Gemeinsam auf gutem Weg

|   Vreden

Der Förderverein Kulturlandschaft Vreden e.V. hatte die Ratsmitglieder und Mitglieder des Bau-, Planungs- und Umweltausschusses zu einer Radtour entlang der verschiedenen Projekte eingeladen. Ziele waren die Wegerandstreifen, die schon mehrjährig stehen und auch Flächen, die neu angelegt worden sind. Josef Levering, Vorsitzender des Fördervereines, gab Erklärungen zu den unterschiedlichen Blühstreifen ab.

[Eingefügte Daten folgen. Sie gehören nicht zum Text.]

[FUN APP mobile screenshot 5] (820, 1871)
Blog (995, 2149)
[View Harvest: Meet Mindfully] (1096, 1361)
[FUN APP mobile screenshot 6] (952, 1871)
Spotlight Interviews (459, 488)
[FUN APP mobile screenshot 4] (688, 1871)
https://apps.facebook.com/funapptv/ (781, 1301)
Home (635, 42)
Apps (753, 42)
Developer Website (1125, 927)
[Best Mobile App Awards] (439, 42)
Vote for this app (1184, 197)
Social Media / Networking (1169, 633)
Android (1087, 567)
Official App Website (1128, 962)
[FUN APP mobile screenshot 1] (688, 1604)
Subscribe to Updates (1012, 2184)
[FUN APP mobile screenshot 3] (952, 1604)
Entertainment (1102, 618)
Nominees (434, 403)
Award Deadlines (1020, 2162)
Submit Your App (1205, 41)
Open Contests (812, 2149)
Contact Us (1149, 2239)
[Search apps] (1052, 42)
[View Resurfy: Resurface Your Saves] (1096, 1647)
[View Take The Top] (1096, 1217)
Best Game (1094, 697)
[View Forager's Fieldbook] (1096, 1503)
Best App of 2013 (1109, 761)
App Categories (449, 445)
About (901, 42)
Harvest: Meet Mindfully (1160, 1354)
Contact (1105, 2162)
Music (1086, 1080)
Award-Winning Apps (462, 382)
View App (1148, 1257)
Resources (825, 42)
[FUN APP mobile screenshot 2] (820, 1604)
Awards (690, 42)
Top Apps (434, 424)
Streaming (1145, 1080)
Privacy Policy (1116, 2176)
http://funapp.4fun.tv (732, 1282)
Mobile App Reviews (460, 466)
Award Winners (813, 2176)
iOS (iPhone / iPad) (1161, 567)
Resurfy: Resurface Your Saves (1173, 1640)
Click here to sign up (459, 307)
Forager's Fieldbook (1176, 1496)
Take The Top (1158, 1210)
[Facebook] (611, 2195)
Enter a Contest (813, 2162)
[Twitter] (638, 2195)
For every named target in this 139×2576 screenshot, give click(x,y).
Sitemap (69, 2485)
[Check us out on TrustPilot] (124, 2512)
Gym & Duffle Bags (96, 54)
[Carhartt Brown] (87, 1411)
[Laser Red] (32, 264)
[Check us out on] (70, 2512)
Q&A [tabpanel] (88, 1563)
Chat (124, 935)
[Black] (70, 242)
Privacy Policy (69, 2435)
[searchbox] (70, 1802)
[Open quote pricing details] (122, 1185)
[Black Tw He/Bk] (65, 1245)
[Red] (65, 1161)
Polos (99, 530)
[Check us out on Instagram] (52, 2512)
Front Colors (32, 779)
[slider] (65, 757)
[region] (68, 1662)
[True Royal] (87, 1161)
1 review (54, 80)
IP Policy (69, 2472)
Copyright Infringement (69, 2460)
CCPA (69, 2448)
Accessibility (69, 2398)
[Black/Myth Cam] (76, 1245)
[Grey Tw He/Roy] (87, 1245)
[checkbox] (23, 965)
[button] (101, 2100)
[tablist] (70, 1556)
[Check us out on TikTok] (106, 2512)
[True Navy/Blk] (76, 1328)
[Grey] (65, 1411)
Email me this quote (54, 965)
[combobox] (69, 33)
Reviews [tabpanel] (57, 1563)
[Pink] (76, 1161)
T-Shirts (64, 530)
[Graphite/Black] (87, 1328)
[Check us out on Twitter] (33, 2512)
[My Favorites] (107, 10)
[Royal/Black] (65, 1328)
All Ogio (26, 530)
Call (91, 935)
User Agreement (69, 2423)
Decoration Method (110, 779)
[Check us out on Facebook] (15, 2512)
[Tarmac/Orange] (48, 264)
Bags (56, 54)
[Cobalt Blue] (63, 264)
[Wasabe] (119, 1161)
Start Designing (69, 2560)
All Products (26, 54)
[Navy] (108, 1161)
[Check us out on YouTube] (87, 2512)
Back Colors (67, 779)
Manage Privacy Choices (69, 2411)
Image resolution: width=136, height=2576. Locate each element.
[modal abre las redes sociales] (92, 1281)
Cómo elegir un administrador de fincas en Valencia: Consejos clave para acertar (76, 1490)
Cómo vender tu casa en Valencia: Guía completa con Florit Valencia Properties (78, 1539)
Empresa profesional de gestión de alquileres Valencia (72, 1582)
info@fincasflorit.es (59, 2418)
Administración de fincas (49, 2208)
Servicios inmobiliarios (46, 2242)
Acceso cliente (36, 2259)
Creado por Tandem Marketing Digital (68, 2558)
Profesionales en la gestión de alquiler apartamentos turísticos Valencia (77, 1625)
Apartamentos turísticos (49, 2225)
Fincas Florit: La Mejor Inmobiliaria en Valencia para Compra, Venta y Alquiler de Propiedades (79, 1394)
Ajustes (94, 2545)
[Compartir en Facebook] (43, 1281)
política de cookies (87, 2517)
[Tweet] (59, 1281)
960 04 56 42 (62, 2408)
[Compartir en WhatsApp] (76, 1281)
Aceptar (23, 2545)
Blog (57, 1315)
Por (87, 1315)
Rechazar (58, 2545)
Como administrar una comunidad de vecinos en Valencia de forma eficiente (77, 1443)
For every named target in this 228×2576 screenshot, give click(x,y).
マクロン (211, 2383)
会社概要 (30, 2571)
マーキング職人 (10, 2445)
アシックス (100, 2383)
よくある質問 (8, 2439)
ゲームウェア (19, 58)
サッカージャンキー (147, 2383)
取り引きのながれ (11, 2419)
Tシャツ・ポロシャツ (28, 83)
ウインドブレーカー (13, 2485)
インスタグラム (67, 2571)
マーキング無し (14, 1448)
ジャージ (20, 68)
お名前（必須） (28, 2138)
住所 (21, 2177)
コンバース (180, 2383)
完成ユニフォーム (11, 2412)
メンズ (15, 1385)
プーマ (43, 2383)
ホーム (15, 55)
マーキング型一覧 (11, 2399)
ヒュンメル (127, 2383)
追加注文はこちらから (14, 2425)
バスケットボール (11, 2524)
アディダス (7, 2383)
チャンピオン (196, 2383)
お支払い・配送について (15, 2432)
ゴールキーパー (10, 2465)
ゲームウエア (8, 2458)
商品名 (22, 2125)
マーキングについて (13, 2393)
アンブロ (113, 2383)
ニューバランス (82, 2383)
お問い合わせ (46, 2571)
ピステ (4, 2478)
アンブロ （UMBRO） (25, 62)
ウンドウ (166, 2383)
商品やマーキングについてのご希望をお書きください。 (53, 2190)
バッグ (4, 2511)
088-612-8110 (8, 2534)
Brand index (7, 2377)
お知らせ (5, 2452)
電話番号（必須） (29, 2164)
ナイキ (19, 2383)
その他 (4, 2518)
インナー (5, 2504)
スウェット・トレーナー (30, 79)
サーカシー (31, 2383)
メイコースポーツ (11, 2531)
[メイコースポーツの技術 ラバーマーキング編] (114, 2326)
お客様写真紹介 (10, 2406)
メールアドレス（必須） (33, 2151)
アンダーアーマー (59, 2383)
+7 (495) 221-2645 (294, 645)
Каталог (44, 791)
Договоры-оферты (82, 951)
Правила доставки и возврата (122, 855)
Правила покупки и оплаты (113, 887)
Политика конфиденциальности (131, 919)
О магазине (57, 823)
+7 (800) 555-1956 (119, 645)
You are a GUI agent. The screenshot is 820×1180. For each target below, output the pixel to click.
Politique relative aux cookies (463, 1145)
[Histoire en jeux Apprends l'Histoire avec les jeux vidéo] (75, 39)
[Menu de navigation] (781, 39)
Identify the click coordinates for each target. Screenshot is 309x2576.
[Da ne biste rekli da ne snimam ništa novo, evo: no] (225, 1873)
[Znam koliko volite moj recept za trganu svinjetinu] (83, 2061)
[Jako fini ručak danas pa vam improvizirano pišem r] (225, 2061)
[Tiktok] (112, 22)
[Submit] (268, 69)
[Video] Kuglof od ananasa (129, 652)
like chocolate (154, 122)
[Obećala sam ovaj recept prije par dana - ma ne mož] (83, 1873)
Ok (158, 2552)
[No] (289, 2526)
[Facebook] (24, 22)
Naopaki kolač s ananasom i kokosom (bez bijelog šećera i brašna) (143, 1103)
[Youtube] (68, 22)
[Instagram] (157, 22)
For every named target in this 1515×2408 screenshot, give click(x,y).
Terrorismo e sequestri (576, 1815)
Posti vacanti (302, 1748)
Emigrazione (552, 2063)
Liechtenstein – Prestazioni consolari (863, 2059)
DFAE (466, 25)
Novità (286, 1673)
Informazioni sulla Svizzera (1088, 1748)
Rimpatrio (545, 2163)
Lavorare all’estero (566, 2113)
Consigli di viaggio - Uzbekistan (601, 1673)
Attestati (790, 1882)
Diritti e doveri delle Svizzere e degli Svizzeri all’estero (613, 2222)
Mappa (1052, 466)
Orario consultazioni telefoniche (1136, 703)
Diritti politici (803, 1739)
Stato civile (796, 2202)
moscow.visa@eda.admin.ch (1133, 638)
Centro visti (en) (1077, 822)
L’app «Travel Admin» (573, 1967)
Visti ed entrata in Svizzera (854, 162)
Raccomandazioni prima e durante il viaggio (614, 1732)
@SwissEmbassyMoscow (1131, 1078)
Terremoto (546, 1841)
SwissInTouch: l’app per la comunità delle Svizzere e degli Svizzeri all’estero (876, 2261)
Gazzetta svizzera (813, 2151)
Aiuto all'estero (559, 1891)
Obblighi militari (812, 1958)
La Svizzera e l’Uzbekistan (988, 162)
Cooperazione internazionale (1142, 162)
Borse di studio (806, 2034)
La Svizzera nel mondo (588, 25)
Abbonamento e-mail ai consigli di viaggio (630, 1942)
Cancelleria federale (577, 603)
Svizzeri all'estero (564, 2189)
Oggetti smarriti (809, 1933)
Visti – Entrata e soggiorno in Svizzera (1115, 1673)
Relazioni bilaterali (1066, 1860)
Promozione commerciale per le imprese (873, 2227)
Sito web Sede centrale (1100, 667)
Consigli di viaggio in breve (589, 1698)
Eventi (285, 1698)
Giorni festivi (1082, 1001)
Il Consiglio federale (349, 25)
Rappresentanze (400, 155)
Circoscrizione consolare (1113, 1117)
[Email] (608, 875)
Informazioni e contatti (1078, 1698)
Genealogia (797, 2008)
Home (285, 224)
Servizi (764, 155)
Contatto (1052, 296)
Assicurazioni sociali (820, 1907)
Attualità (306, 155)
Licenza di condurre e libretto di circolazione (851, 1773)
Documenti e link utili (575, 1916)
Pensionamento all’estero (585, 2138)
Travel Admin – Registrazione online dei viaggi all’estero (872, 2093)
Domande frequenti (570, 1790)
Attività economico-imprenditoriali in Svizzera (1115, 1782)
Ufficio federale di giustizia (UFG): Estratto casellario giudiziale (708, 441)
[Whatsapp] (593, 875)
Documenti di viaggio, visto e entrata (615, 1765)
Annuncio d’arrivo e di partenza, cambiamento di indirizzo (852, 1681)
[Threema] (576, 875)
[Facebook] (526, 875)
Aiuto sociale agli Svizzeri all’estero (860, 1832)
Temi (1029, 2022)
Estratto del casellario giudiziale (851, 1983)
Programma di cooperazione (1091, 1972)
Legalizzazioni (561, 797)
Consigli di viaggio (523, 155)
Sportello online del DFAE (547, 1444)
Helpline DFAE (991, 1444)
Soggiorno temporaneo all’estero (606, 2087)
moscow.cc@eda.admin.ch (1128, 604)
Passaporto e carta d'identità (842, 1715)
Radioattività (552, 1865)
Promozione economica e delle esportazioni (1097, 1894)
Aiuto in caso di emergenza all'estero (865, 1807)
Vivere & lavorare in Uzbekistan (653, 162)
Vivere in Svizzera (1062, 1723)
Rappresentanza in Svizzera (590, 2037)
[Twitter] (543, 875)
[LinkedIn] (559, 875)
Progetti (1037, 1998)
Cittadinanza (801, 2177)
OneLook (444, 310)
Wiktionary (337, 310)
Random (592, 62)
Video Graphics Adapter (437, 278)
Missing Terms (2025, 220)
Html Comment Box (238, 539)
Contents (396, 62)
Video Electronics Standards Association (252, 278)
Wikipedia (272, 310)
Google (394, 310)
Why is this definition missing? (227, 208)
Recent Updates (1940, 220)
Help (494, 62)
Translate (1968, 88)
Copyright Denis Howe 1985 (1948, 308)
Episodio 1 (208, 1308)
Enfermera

Bauhofleiter Martin Terbrack führte die Radtruppe zum ersten Ziel nach Doemern. Der Wegerandstreifen in Nähe des Frei- und Hallenbades wurde im Frühjahr 2016 auf einer Länge von 600 m und einer Breite von 3 m neu angelegt. Die Sondermischung mit 40 verschiedenen Arten hatte die Hochschule Osnabrück in Zusammenarbeit mit der Firma Rieger-Hoffman extra für die Böden im westlichen Münsterland entwickelt. Anschließend ging die Tour weiter zu Wegerandstreifen, die in verschiedenen Jahren angelegt worden waren. Anhand dieser Flächen erläuterte Josef Levering die Entwicklung der Pflanzen und die notwendigen pflegerischen Maßnahmen. Im ersten Jahr, je nach dem Aufwuchs, müsse noch häufiger gemäht und das Mahdgut abgefahren werden, um die nicht gewünschten Pflanzen, wie zum Beispiel die Melde, zurückzudrängen. Im Folgejahr seien schon erste Erfolge sichtbar. Wichtig sei, durch Mahd die sich in den ersten Jahren noch stark durchsetzenden Gräser zu verdrängen. Aufgrund der großen Hitze sei zurzeit nur eine eingeschränkte Pflanzenblüte gegeben, aber sobald es wieder regne, würden die Flächen wieder aufblühen.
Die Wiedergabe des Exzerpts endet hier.